Nearly one quarter of American women getting early abortions last year used the so-called "abortion pill" rather than surgery, according to statistics reported in a recent medical journal.
Some are predicting the percentage of "medical abortions" will increase even more because of the new study in Thursday's New England Journal of Medicine.
"This is the first really huge documentation of how safe and effective medical abortion is," said Dr. Beverly Winikoff, a professor of family health and population at Columbia University.
"The technology is very good and very well used in this country, and probably will be used more and more," she added.
Click play for comments from Wendy Wright of Concerned Women for America.

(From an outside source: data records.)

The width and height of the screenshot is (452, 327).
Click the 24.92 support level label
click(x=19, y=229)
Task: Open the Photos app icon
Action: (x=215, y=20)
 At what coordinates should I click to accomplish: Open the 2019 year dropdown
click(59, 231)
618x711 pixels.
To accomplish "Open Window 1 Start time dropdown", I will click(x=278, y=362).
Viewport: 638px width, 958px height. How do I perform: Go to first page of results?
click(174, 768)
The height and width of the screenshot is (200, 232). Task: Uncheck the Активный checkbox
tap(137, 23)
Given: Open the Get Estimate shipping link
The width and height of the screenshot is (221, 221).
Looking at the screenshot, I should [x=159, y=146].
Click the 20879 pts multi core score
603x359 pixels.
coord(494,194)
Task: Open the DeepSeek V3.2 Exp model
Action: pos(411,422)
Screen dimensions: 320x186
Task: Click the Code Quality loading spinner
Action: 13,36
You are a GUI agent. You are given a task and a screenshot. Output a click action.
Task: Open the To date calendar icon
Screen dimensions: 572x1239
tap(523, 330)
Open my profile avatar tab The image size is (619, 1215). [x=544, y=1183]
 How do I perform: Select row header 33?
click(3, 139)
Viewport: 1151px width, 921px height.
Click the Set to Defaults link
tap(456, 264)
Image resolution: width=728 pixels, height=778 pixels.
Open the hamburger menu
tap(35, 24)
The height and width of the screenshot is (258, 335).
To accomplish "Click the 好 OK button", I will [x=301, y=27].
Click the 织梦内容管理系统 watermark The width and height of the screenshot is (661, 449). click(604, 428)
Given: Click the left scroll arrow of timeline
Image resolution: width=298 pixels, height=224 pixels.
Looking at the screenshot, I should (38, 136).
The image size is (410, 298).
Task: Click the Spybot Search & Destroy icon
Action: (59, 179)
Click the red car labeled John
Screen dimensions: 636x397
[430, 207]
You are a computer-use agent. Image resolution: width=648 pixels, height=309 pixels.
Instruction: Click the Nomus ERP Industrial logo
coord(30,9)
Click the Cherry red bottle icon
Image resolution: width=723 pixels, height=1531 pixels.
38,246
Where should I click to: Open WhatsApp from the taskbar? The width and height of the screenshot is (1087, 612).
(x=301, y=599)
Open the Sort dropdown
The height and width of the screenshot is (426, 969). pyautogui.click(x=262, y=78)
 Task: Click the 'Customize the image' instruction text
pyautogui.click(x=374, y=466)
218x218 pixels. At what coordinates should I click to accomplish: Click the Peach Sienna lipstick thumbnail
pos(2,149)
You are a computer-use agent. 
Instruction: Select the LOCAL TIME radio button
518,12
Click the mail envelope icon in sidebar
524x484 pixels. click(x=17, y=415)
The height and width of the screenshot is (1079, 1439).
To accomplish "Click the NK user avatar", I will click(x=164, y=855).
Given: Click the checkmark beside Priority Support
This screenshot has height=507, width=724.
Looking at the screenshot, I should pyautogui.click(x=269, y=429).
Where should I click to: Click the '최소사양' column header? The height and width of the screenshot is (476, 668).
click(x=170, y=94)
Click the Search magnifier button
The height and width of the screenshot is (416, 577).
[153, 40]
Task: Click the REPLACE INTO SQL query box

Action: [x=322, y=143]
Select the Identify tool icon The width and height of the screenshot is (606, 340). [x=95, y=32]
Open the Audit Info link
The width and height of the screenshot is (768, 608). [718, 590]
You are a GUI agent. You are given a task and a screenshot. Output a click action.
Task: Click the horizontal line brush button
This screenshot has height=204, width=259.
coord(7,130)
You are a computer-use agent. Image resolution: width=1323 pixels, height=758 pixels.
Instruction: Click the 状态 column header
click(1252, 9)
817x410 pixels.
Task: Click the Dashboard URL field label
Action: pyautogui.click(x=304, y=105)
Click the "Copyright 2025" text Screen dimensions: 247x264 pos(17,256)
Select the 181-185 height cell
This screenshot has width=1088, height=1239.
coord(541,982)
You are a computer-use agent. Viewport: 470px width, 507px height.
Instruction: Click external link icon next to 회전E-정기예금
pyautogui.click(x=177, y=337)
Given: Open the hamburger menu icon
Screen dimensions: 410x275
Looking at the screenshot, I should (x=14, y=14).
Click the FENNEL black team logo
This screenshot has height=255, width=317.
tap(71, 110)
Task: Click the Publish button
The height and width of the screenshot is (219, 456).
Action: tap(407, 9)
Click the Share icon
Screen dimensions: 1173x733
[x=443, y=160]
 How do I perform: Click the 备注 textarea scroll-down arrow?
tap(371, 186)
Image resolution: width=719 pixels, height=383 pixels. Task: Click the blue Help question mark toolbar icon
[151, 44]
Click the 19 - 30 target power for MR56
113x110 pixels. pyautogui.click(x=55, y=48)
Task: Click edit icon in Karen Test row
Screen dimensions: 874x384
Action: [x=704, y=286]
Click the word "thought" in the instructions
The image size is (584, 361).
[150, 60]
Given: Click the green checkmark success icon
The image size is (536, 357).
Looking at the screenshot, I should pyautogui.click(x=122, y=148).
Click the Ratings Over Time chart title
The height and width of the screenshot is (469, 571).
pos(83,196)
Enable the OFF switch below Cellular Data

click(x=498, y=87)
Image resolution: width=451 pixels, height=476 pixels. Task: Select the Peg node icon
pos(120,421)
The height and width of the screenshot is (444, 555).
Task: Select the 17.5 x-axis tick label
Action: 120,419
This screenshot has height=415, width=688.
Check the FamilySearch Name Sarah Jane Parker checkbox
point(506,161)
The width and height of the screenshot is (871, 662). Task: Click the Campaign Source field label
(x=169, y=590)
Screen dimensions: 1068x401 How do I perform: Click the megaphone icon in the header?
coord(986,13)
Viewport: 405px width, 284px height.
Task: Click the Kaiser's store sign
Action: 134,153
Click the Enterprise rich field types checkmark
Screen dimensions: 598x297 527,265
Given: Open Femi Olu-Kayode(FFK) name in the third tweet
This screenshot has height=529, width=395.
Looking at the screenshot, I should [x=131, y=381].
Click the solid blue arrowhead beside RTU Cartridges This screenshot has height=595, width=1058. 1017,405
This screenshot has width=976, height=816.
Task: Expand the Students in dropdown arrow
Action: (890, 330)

At Planned Parenthood, the largest provider of medical abortions, the abortion pill amounts to 32 percent of early terminations.
Chris Gacek, a senior fellow at the pro-life Family Research Council, said he wasn't surprised by the increase.
"I don't think at this point we're going to do anything," he said regarding limiting usage of the drug. "It's hard to know whether this increases the (total) number of abortions."
The procedure involves taking two pills within the first nine weeks of pregnancy.
The first pill, Mifeprex, known chemically as mifepristone, is taken orally at a doctor's office. The pill, originally called RU-486, causes an embryo to detach from the uterine wall.
A second pill, misoprostol, is used 24 to 48 hours later to cause contractions and push the embryo out of the uterus.
These drugs are different from Plan B, which is taken to prevent pregnancy from occurring.
The cost for a medical abortion is $400 -- slightly less than the average cost for an early-term surgical abortion.